Proteste dei lavoratori del gruppo Riva (ALBERTO PIZZOLI/AFP/Getty Images)

In una nota, l’azienda siderurgica Riva Acciaio ha precisato che il “provvedimento del Gip di Taranto di cui ha ricevuto notifica il 9 settembre 2013” sottrae “alla disponibilità di Riva Acciaio tutti i beni, senza disporre alcuna facoltà d’uso a beneficio dell’azienda; come è noto, in assenza di un espresso provvedimento di concessione della facoltà d’uso, il sequestro preventivo penale impedisce all’azienda ogni utilizzo, in qualsiasi modo o forma, dei beni oggetto di sequestro”.

Prosegue l’azienda: “Peraltro, come riportato anche dagli organi di stampa in data 14 settembre scorso, in conseguenza del nuovo atto di sequestro, le banche finanziatrici di Riva Acciaio, che erano tornate a riattivare i fidi, ne hanno immediatamente disposto il congelamento totale o la revoca; il blocco degli impianti e dei conti correnti impedisce alla società di svolgere, in questi giorni, non solo la normale attività produttiva, ma anche operazioni minimali, quali pagare le utenze o gli spedizionieri per la consegna dei materiali già venduti”.

Secondo un documento firmato dal procuratore capo Franco Sebastio, invece, “il provvedimento di sequestro non prevede alcun divieto di uso. Peraltro lo stesso custode – amministratore, è autorizzato ex lege a gestire eventuali necessità di ordine finanziari”. Il ministro Flavio Zanonato, da parte sua, ha proposto due strade: “La prima è di consentire le attività dell’azienda, anche in presenza del sequestro, utilizzando le leggi vigenti. La seconda è che il governo intervenga con una nuova norma dopo aver accertato che non c’è altra via per far ripartire la produzione. Quando farla? A ore. C’è tutto un sistema industriale che non può aspettare”.
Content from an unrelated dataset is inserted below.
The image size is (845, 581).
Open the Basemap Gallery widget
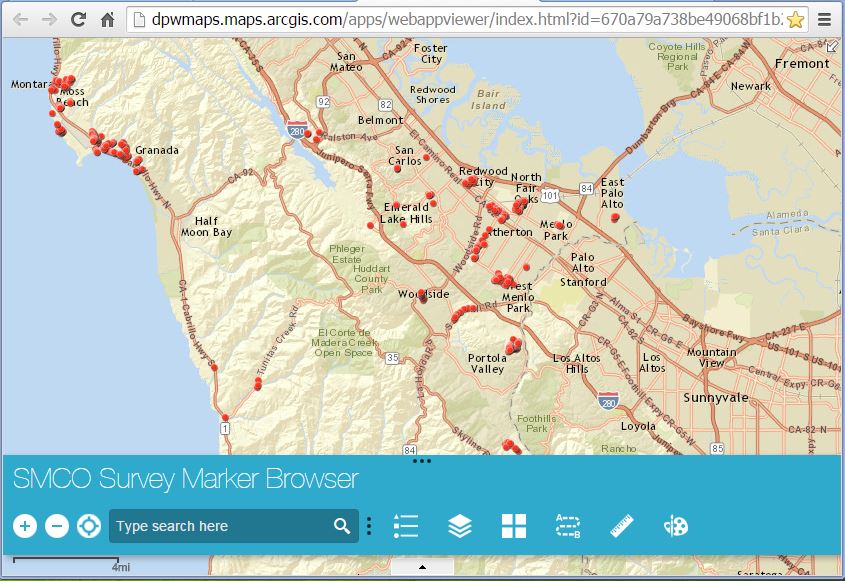[x=514, y=525]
Nel frattempo, non si fermano le manifestazioni di protesta dei lavoratori del gruppo Riva in tutta Italia; ieri a Verona c’è stata una ferma richiesta di commissariamento dei vertici aziendali. A chi protestava è arrivata la solidarietà del sindaco scaligero Flavio Tosi: “A nome della città intera, che in questo momento ha a cuore la vostra situazione e comprende le ragioni dei vostri presidi, esprimo il pieno sostegno mio e dell’amministrazione comunale a tutti i lavoratori. Riva Acciaio è un settore fondamentale per l’economia di Verona, un’azienda professionalizzata e con un alto grado di tecnologia, per questo l’interesse primario per tutti oggi deve essere quello di tutelare la produzione, i lavoratori e i posti di lavoro”.

Proteste anche nella sede del gruppo a Caronno Pertusella, in provincia di Varese; ha intimato Giovanni Tonelli, sindacalista della Fiom-Cgil: “Siamo preoccupati e chiediamo che vengano sbloccati gli impianti e che riprendano immediatamente le attività produttive”.